My understanding is that this pride is a splinter group, originally part of a massive pride in the north of the park, 36 strong. They hunted en masse and their preferred food was buffalo. Ian Friend witnessed this pride take down three buffalo in one attack. The buffalo herd decided to retaliate and stampeded back to help their fallen colleagues. The lions just attacked them again, taking down another four buffalo, and the herd scattered in disarray. These lions are scarred and battle-hardened.

The splinter group had a lean time in the south. Attacking nimble antelopes saps your energy and once a kill has been made, it doesn’t feed all the pride. So they left me and Mushroom Lodge, moving 10 miles north-east to Luangwa Wafwa. Buffalo herds are coming down to the plains to drink as their water sources in the hills are drying up. I heard from Bryan, the senior guide at Mushroom Lodge, that the pride has killed at least three buffalo in the past few days. They are satisfied and will probably be getting round to producing cubs soon.

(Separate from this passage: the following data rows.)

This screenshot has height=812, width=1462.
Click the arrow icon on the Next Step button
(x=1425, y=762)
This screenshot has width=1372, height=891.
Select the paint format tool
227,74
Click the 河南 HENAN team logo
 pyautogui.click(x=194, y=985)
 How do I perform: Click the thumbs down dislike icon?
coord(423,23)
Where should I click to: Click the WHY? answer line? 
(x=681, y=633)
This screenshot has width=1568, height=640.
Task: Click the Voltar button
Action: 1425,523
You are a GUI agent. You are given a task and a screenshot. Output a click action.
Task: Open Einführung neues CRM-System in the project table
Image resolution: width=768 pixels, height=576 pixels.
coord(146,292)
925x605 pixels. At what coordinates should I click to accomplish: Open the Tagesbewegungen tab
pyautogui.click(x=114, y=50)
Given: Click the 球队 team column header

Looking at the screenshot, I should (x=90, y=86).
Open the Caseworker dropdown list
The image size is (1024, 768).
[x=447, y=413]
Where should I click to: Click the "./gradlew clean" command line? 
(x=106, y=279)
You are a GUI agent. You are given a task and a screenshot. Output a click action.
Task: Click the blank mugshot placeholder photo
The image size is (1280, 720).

Meanwhile, another well-known small pride in the south of the park, nicknamed the “Hollywood” pride, are not such serious hunters. There are only seven of them, and they are happy to kill an impala or puku when the opportunity presents itself. That allows them plenty of time to preen themselves for the tourist cameras. And they are less likely to be hurt or scarred when they make a kill. I wonder if that is why a group of lions is called a “pride”?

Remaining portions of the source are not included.